Problem: Incorrect implementation can lead to partially initialized objects.

Solution: Use volatile or synchronized correctly.

// Correct double-checked locking with volatile
private volatile Singleton instance;

public Singleton getInstance() {
    if (instance == null) {
        synchronized (this) {
            if (instance == null) {
                instance = new Singleton();
            }
        }
    }
    return instance;
}

// Better: Use holder class idiom
public class Singleton {
    private Singleton() {}

    private static class SingletonHolder {
        private static final Singleton INSTANCE = new Singleton();
    }

    public static Singleton getInstance() {
        return SingletonHolder.INSTANCE;
    }
}

Resources for Further Learning

  1. Official Documentation:
  2. Java Concurrency in Practice
  3. Java SE Documentation: java.util.concurrent

  4. Books:

  5. "Java Concurrency in Practice" by Brian Goetz
  6. "Concurrent Programming in Java" by Doug Lea
  7. "Seven Concurrency Models in Seven Weeks" by Paul Butcher

  8. Online Resources:

  9. Baeldung Concurrency Guides
  10. Jakob Jenkov's Java Concurrency Tutorial
  11. IBM Developer: Java Concurrency

  12. Practice Platforms:

  13. LeetCode Concurrency Problems
  14. Coursera: Parallel, Concurrent, and Distributed Programming in Java

Practice Exercises

  1. Thread-Safe Counter: Implement a thread-safe counter class using different synchronization mechanisms (synchronized, AtomicInteger, Lock).

  2. Producer-Consumer Pattern: Create a producer-consumer scenario using BlockingQueue.

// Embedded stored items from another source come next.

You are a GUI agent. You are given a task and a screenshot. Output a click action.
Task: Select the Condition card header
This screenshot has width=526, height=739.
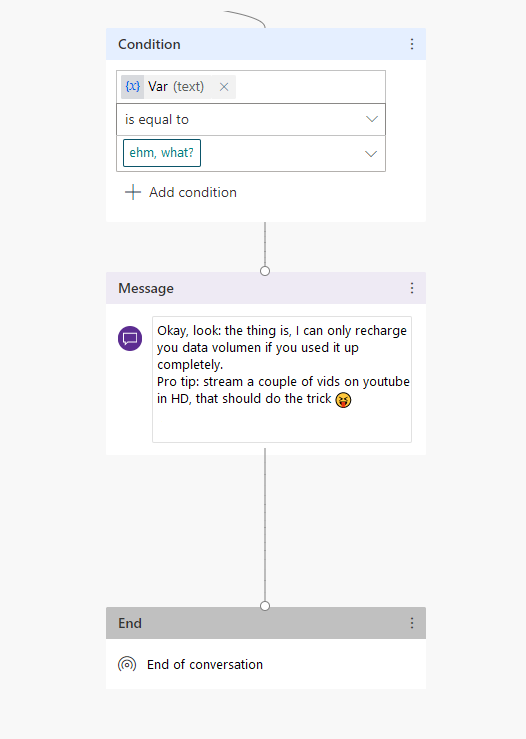[x=266, y=44]
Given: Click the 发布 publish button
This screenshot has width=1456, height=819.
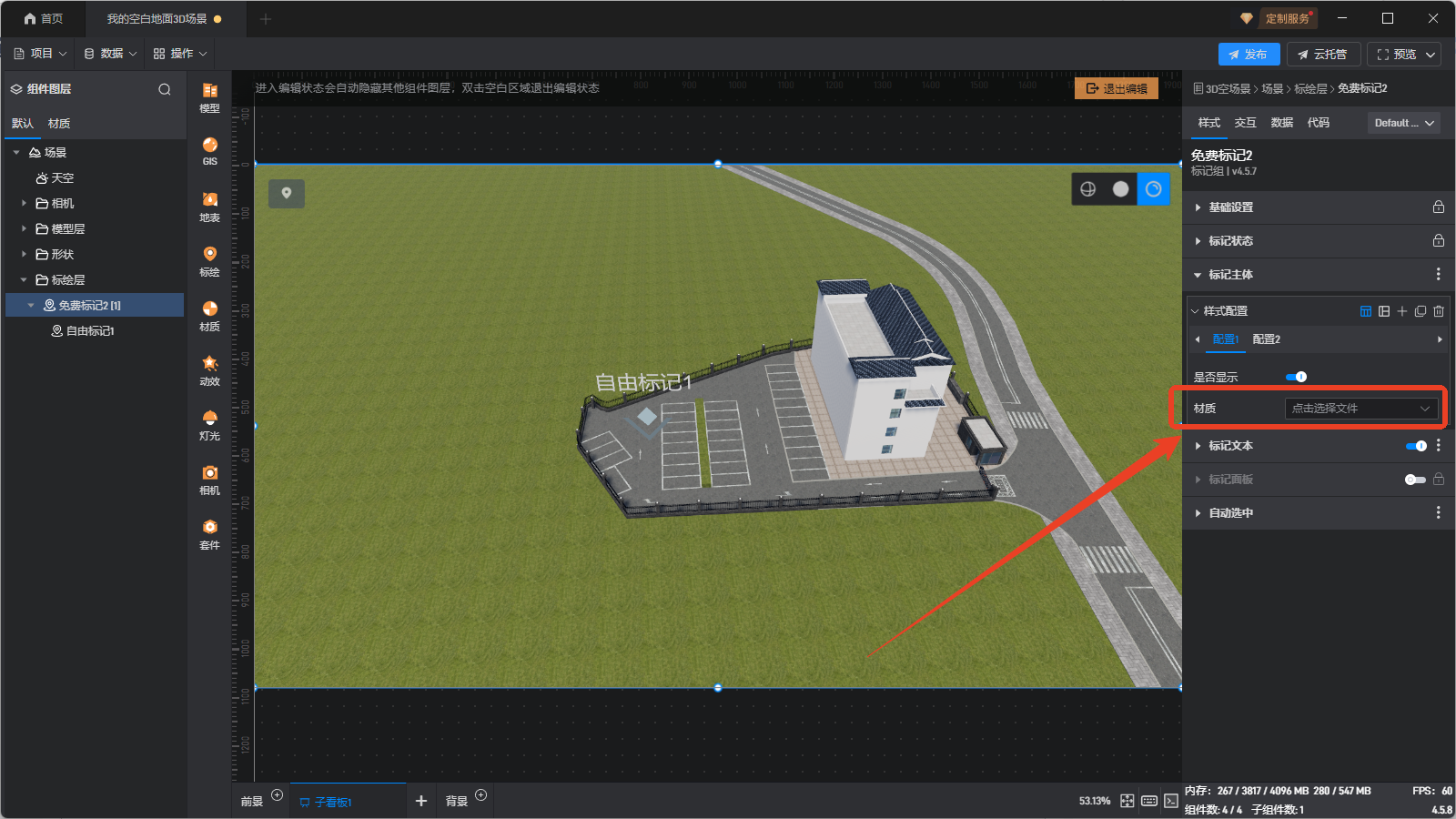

  3. Resource Pool: Implement a thread-safe resource pool that manages a fixed number of resources.

  4. Web Crawler: Build a concurrent web crawler that downloads and processes web pages in parallel.

  5. Task Scheduler: Create a task scheduler that executes tasks at specified intervals.

  6. Concurrent File Processor: Implement a program that concurrently processes large files.

  7. Bank Account Transfer: Create a system to simulate bank account transfers with proper locking to avoid race conditions.

  8. Thread-Safe Cache: Implement a concurrent cache with automatic expiration of entries.

  9. Fork/Join Sorting: Use the Fork/Join framework to implement a parallel sorting algorithm.

  10. Concurrent Data Pipeline: Build a data processing pipeline where multiple stages of processing occur concurrently.